### QUELLE ###
Regierung weist Kritik an der Mietpreisbremse zurück
Florian Pronold (SPD), Parlamentarischer Staatssekretär im Bundesbauministerium, mahnte die Oppositionsfraktionen hingegen, die Fakten zu Kenntnis zu nehmen. Es gebe keinen Bereich, wo die Große Koalition so erfolgreich gewesen sei, wie im Wohnungsbau. „Sie können noch so viel Haare in der Suppe suchen, sie werden keine finden“, sagte Pronold in Richtung Opposition. Im ersten Halbjahr 2016 sei so viel Neubau wie seit 2002 nicht mehr verzeichnet worden. Zudem habe der Bund die Mittel für den sozialen Wohnungsbau inzwischen verdreifacht, es liege – das betonten Redner aller Fraktionen – nun auch an den Ländern, dieses Geld zweckdienlich einzusetzen.
Auch die anhaltende Kritik an der Mietpreisbremse wies Pronold zurück. Erstmalig sei bei Neuvermietungen eine Regelung erlassen worden. Sie bremse die Entwicklung allerdings nur, es müsse aber auch gebaut werden, um einem weiteren Anstieg der Mieten entgegenzuwirken. Zudem befasse sich das Justizministerium gerade mit den Problemen bestimmter Regelungen.
SPD: Wohngemeinnützigkeit kann eine Lösung sein
Ähnlich sah das auch Michael Groß (SPD). Das Glas sei nicht leer, so wie es die Opposition darstelle, sondern „mehr als halbvoll“. Die Koalition habe viel erreicht.
Das Thema Wohngemeinnützigkeit könne langfristig tatsächlich eine Lösung sein, müsse aber erst geprüft werden. Die Sozialdemokraten seien dafür grundsätzlich offen. Es helfe aber nicht kurzfristig, sagte Groß.
CDU/CSU: Auch private Investoren erforderlich
Dr. Georg Nüßlein (CDU/CSU) warf den Grünen vor, einen zu engen Ansatz in ihrem Antrag zu vertreten. Die Grünen bezögen sich nur auf Metropolen, Probleme mit bezahlbarem Wohnen gebe es aber auch in kleineren Städten und teilweise im ländlichen Raum. Verengt sei auch die Ansicht darüber, wer eigentlich Bauen sollte. Das wäre, so Nüßlein, bei den Grünen nur der Staat oder die Genossenschaften.
### BEREITGESTELLTE DATEN ###
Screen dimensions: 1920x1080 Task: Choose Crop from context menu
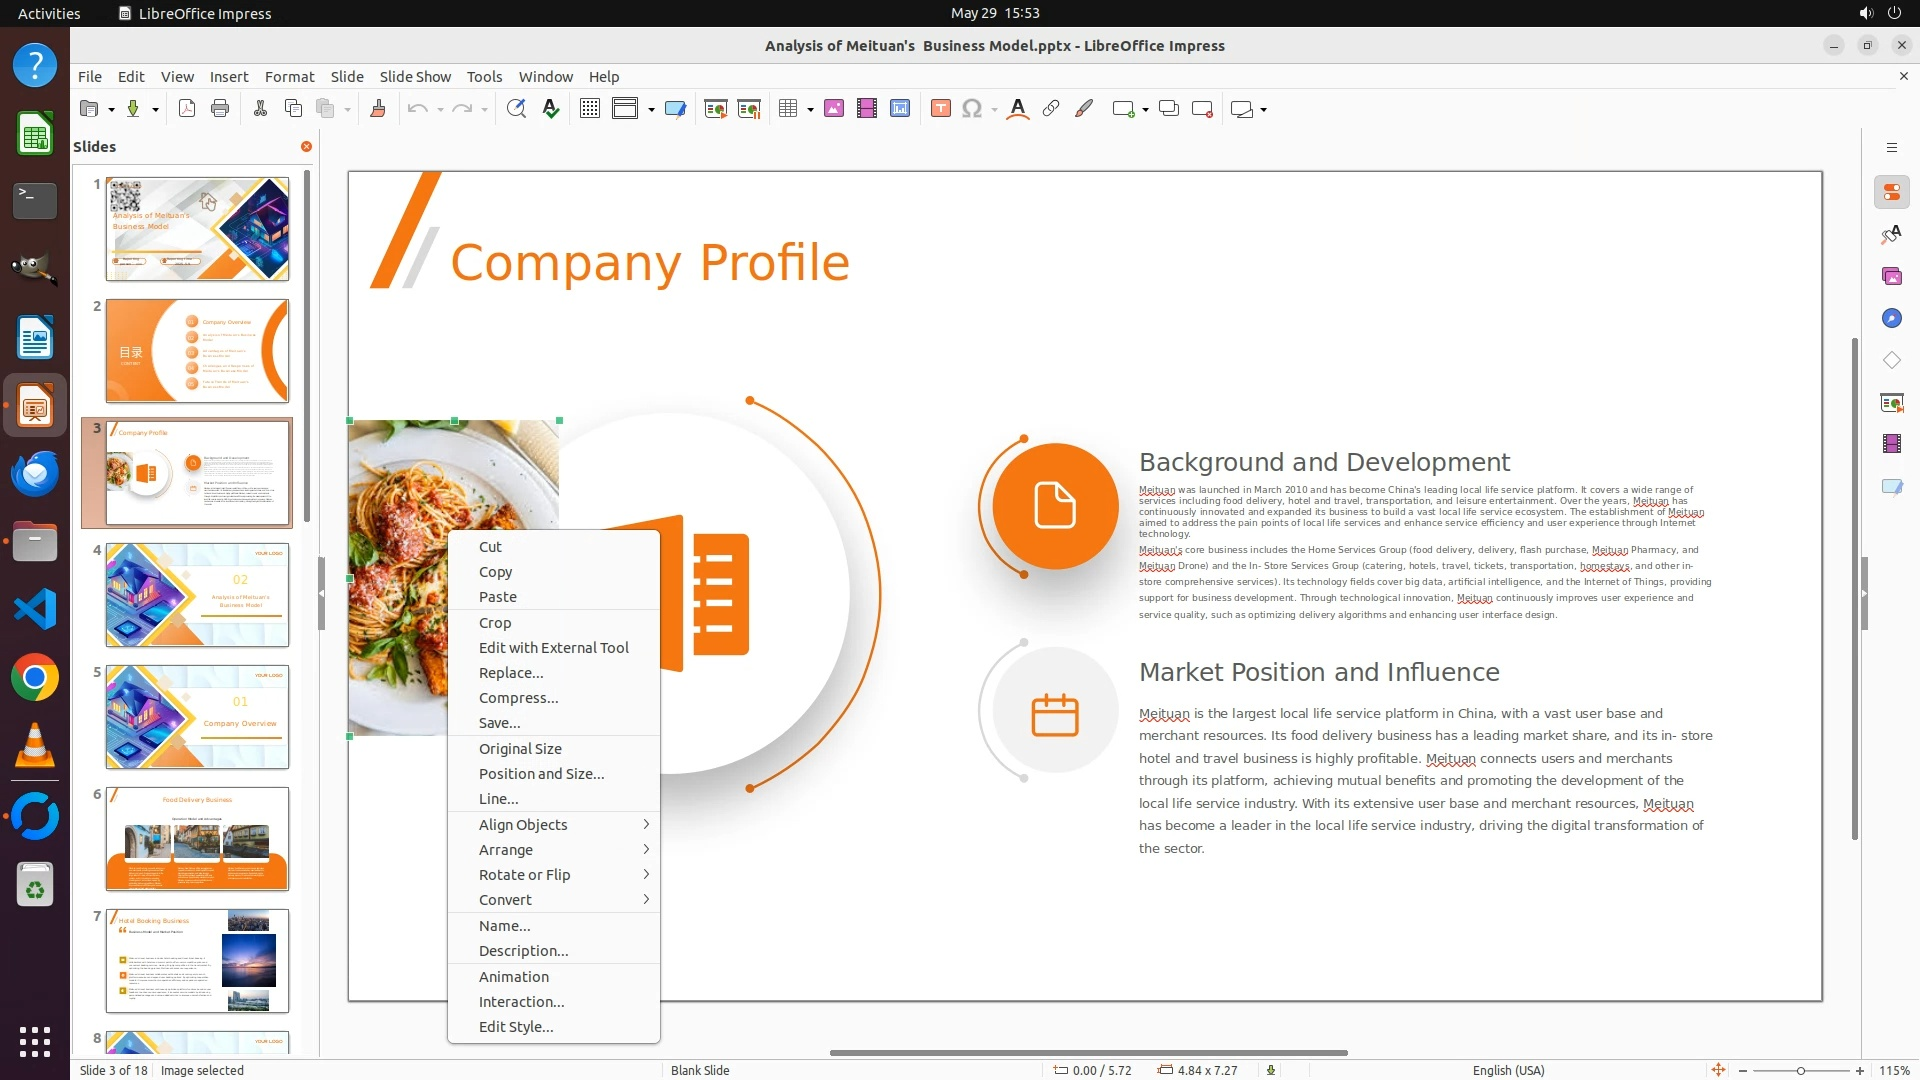pos(495,622)
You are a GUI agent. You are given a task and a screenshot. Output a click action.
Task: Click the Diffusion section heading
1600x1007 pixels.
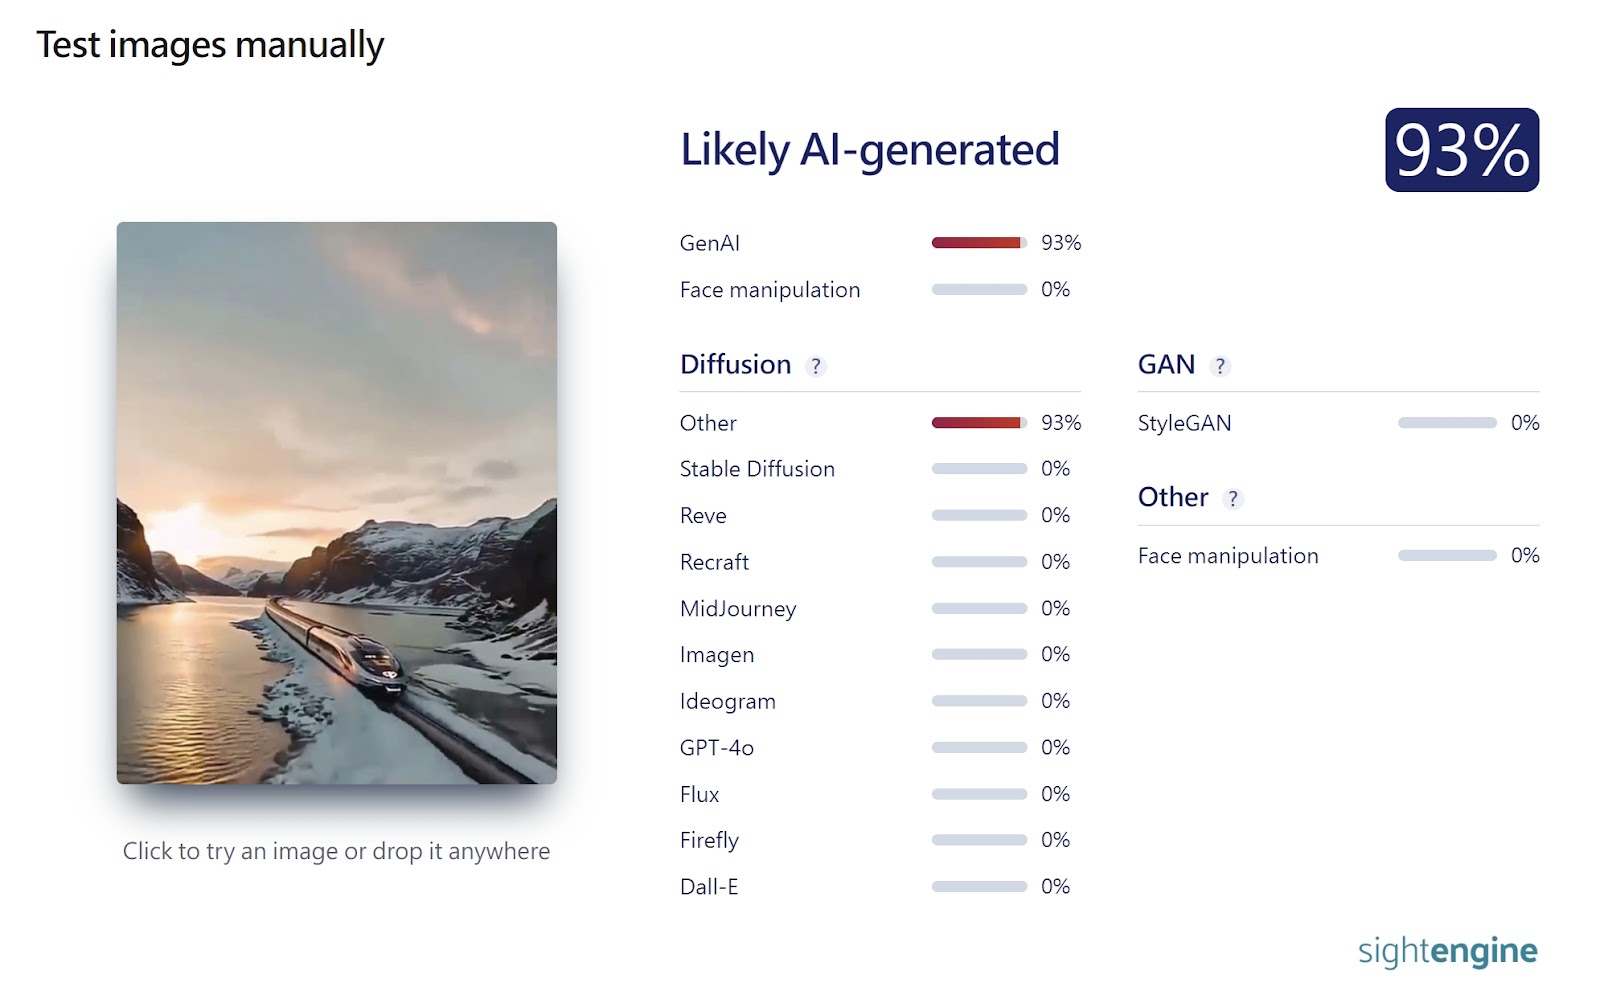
###
ZU BEARBEITENDE AUFGABEN ▸
1 > Prüfen Sie, ob die folgenden Aussagen mit der Quelle übereinstimmen, und belegen Sie jede Antwort mit den entscheidenden Worten der Quelle im genauen Wortlaut: (a) Pronold zufolge wurde im ersten Halbjahr 2016 so viel Neubau verzeichnet wie seit 2002 nicht mehr. (b) Groß erwartet von der Wohngemeinnützigkeit eine kurzfristige Hilfe. (c) Nüßlein wirft den Grünen vor, sich in ihrem Antrag nur auf Metropolen zu beziehen.
2 > Entnehmen Sie der Quelle den Wortlaut, der bei den Worten „SPD: Wohngemeinnützigkeit kann“ einsetzt, und enden Sie nach den Worten „oder die Genossenschaften.“.

LÖSUNGEN DER AUFGABEN ▸
1 >
(a) Ja: „Im ersten Halbjahr 2016 sei so viel Neubau wie seit 2002 nicht mehr verzeichnet worden.“
(b) Nein: „Es helfe aber nicht kurzfristig, sagte Groß.“
(c) Ja: „Die Grünen bezögen sich nur auf Metropolen“

2 >
SPD: Wohngemeinnützigkeit kann eine Lösung sein
Ähnlich sah das auch Michael Groß (SPD). Das Glas sei nicht leer, so wie es die Opposition darstelle, sondern „mehr als halbvoll“. Die Koalition habe viel erreicht.
Das Thema Wohngemeinnützigkeit könne langfristig tatsächlich eine Lösung sein, müsse aber erst geprüft werden. Die Sozialdemokraten seien dafür grundsätzlich offen. Es helfe aber nicht kurzfristig, sagte Groß.
CDU/CSU: Auch private Investoren erforderlich
Dr. Georg Nüßlein (CDU/CSU) warf den Grünen vor, einen zu engen Ansatz in ihrem Antrag zu vertreten. Die Grünen bezögen sich nur auf Metropolen, Probleme mit bezahlbarem Wohnen gebe es aber auch in kleineren Städten und teilweise im ländlichen Raum. Verengt sei auch die Ansicht darüber, wer eigentlich Bauen sollte. Das wäre, so Nüßlein, bei den Grünen nur der Staat oder die Genossenschaften.